The kindness didn’t stop there. When Heinrich, whothe locals called Heinz , told them about his mother’s plight, they sent food parcels to Germany on his behalf. “My mother was living in poverty. I finally had to go home because she was very ill and needed looking after.”
So, after seven years doing a variety of jobs, eventually settling in Stranraer where he had worked for a firm building a river dam, Heinrich went home. He got a job as a docker in Bremen – but always dreamed of returning to Comrie, which he did in 1988. “It was exactly the same,” he says. “I got a warm welcome as if I had never left. Naturally some people had died but others knew me and said, ‘Hello Heinz’. All my memories came back to me.”
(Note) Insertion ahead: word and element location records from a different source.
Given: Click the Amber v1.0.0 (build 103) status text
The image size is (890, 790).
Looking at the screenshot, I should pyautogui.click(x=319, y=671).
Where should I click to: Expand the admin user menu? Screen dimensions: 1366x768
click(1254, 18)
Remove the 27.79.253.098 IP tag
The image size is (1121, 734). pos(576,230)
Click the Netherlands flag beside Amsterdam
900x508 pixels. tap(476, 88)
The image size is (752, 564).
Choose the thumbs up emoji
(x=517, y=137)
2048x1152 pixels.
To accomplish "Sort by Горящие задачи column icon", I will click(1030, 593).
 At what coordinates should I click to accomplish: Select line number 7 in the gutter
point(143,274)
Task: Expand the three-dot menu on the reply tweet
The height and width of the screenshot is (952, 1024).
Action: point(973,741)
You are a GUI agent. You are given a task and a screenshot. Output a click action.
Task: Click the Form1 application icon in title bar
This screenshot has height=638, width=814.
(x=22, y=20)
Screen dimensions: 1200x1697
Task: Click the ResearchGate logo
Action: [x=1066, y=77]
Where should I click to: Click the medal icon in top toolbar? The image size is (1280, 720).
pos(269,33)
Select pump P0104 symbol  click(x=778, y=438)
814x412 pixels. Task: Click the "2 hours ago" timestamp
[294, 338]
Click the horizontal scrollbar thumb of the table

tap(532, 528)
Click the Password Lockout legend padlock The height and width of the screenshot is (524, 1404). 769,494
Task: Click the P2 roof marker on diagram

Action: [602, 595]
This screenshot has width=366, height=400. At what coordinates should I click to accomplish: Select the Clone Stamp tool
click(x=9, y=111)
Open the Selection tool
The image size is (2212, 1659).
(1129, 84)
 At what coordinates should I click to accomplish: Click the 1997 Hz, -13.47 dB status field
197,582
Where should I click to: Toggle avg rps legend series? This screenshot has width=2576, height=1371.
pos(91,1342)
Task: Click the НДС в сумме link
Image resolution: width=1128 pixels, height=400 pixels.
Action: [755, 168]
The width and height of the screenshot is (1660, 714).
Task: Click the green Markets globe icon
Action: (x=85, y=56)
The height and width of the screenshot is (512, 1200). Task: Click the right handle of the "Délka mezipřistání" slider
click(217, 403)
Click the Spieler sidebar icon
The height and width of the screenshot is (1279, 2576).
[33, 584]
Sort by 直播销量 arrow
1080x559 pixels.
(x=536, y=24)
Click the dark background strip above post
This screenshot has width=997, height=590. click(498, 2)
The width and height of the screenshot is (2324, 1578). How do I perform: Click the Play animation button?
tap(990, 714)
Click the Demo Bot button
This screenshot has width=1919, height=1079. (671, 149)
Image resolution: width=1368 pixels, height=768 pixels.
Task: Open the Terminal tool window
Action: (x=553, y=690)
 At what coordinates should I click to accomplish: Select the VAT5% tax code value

He has been back regularly ever since and has become ‘Uncle Heinz’ to five families, sending huge boxes of sweets every year. Heinrich married in Germany, but later divorced. He has no children or direct relatives to leave his estate to. He said: “The Scottish people gave me everything and never asked for a single penny in return. I had nothing and they gave me a home. I always wanted to give something back – and now I can.”